● Exercise brief
Only one stretch of the data should be retyped: the lines from the line containing "Task: Open the Action menu" through the line containing "Instruction: Click the". Keep pictures out of it.

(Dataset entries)
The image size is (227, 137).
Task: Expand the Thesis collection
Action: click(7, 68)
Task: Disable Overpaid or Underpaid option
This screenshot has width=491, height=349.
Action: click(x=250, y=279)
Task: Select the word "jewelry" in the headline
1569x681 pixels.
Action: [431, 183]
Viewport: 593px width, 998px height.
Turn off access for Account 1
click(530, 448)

--

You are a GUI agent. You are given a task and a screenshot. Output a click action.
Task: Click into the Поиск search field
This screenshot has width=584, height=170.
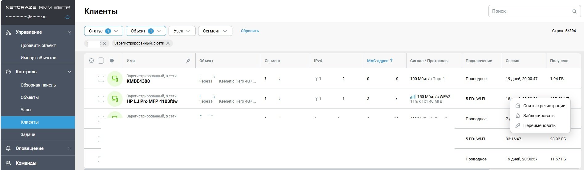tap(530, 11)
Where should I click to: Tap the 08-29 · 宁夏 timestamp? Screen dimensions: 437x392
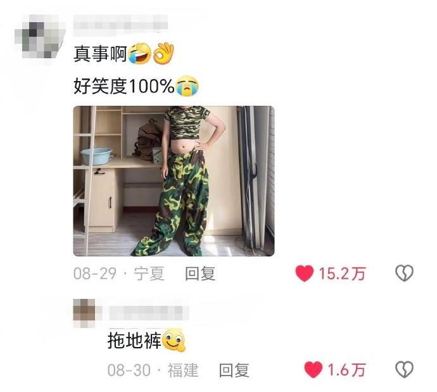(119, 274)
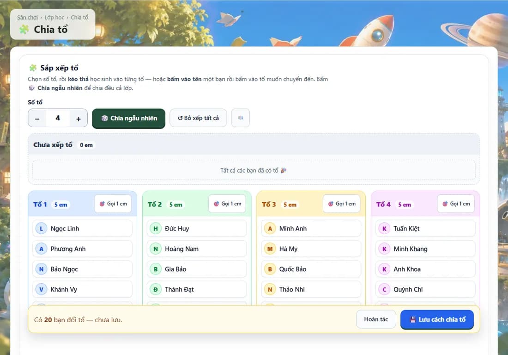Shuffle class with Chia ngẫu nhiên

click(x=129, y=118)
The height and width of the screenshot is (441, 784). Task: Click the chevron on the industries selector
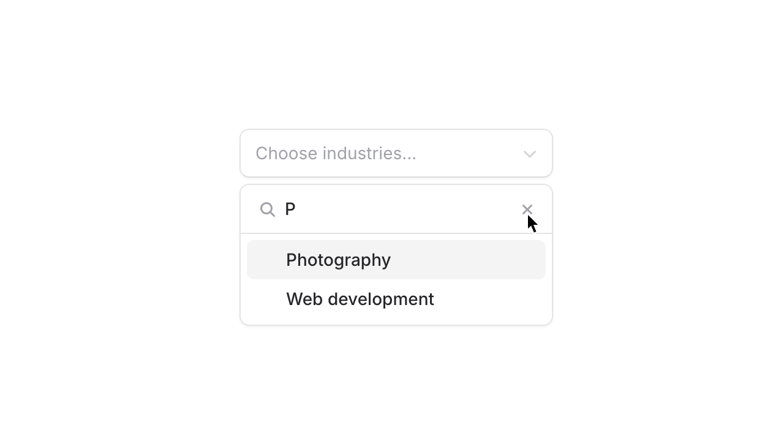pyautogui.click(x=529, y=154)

...

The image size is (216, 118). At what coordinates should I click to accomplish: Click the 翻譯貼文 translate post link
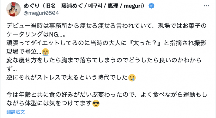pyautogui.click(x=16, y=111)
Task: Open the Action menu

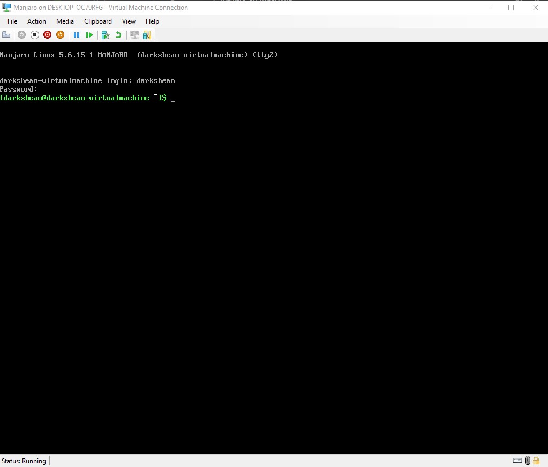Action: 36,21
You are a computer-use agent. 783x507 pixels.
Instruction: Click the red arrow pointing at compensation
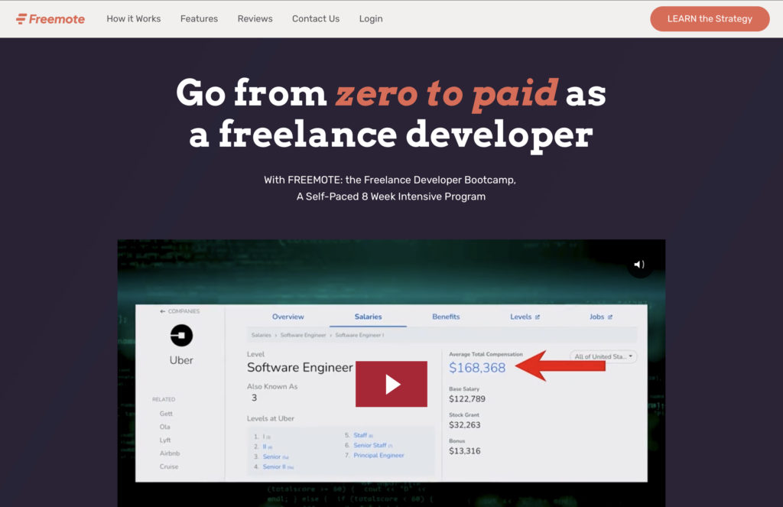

● Task output
Task: Open the Action menu

Action: 36,21
You are a computer-use agent. 783x507 pixels.
Instruction: Click the red arrow pointing at compensation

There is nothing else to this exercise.